* _SUPPLIED MATERIAL_
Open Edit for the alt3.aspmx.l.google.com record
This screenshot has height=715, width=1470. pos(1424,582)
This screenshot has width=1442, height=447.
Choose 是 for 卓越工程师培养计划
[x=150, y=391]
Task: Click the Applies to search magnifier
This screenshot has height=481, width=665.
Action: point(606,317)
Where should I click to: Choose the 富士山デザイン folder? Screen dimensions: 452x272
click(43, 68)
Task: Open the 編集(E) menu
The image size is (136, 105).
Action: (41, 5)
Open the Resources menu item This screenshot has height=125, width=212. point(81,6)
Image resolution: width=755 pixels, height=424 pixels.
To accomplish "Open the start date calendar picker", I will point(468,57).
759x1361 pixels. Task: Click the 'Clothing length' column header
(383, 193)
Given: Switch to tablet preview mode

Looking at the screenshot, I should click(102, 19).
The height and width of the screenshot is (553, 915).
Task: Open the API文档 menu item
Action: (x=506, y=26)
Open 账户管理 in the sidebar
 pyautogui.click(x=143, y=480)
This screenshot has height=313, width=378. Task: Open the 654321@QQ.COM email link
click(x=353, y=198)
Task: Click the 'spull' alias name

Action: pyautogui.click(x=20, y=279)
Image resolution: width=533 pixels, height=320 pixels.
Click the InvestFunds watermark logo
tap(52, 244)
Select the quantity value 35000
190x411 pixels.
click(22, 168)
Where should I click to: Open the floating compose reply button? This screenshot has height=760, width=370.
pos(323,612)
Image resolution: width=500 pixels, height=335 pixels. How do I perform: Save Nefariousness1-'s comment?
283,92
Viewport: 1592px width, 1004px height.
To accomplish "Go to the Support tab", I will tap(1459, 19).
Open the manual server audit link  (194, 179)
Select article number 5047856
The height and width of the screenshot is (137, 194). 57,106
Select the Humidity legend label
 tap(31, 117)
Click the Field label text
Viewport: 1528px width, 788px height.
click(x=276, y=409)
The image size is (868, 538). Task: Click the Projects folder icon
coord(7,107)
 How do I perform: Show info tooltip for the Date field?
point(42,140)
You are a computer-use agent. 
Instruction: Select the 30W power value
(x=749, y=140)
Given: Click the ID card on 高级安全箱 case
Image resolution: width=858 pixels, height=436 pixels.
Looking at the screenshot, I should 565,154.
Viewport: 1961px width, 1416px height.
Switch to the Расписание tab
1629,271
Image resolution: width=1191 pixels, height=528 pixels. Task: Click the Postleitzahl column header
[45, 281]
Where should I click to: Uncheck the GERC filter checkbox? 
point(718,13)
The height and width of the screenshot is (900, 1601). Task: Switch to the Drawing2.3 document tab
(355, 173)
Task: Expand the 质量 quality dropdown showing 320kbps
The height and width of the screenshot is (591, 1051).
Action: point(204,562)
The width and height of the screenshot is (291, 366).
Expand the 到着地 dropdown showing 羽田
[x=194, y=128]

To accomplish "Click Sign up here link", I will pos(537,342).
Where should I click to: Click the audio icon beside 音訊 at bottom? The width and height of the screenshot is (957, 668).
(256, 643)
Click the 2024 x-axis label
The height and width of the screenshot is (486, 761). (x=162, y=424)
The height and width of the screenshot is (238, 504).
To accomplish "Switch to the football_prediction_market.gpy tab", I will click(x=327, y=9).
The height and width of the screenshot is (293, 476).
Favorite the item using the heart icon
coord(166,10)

* _TO DO_
Exactly as they appear above, the records are to be transcribed in full.

* _RESPONSE_
Open Edit for the alt3.aspmx.l.google.com record
This screenshot has height=715, width=1470. pos(1424,582)
This screenshot has width=1442, height=447.
Choose 是 for 卓越工程师培养计划
[x=150, y=391]
Task: Click the Applies to search magnifier
This screenshot has height=481, width=665.
Action: point(606,317)
Where should I click to: Choose the 富士山デザイン folder? Screen dimensions: 452x272
click(43, 68)
Task: Open the 編集(E) menu
The image size is (136, 105).
Action: (41, 5)
Open the Resources menu item This screenshot has height=125, width=212. point(81,6)
Image resolution: width=755 pixels, height=424 pixels.
To accomplish "Open the start date calendar picker", I will point(468,57).
759x1361 pixels. Task: Click the 'Clothing length' column header
(383, 193)
Given: Switch to tablet preview mode

Looking at the screenshot, I should click(102, 19).
The height and width of the screenshot is (553, 915).
Task: Open the API文档 menu item
Action: (x=506, y=26)
Open 账户管理 in the sidebar
 pyautogui.click(x=143, y=480)
This screenshot has height=313, width=378. Task: Open the 654321@QQ.COM email link
click(x=353, y=198)
Task: Click the 'spull' alias name

Action: pyautogui.click(x=20, y=279)
Image resolution: width=533 pixels, height=320 pixels.
Click the InvestFunds watermark logo
tap(52, 244)
Select the quantity value 35000
190x411 pixels.
click(22, 168)
Where should I click to: Open the floating compose reply button? This screenshot has height=760, width=370.
pos(323,612)
Image resolution: width=500 pixels, height=335 pixels. How do I perform: Save Nefariousness1-'s comment?
283,92
Viewport: 1592px width, 1004px height.
To accomplish "Go to the Support tab", I will tap(1459, 19).
Open the manual server audit link  (194, 179)
Select article number 5047856
The height and width of the screenshot is (137, 194). 57,106
Select the Humidity legend label
 tap(31, 117)
Click the Field label text
Viewport: 1528px width, 788px height.
click(x=276, y=409)
The image size is (868, 538). Task: Click the Projects folder icon
coord(7,107)
 How do I perform: Show info tooltip for the Date field?
point(42,140)
You are a computer-use agent. 
Instruction: Select the 30W power value
(x=749, y=140)
Given: Click the ID card on 高级安全箱 case
Image resolution: width=858 pixels, height=436 pixels.
Looking at the screenshot, I should 565,154.
Viewport: 1961px width, 1416px height.
Switch to the Расписание tab
1629,271
Image resolution: width=1191 pixels, height=528 pixels. Task: Click the Postleitzahl column header
[45, 281]
Where should I click to: Uncheck the GERC filter checkbox? 
point(718,13)
The height and width of the screenshot is (900, 1601). Task: Switch to the Drawing2.3 document tab
(355, 173)
Task: Expand the 质量 quality dropdown showing 320kbps
The height and width of the screenshot is (591, 1051).
Action: point(204,562)
The width and height of the screenshot is (291, 366).
Expand the 到着地 dropdown showing 羽田
[x=194, y=128]

To accomplish "Click Sign up here link", I will pos(537,342).
Where should I click to: Click the audio icon beside 音訊 at bottom? The width and height of the screenshot is (957, 668).
(256, 643)
Click the 2024 x-axis label
The height and width of the screenshot is (486, 761). (x=162, y=424)
The height and width of the screenshot is (238, 504).
To accomplish "Switch to the football_prediction_market.gpy tab", I will click(x=327, y=9).
The height and width of the screenshot is (293, 476).
Favorite the item using the heart icon
coord(166,10)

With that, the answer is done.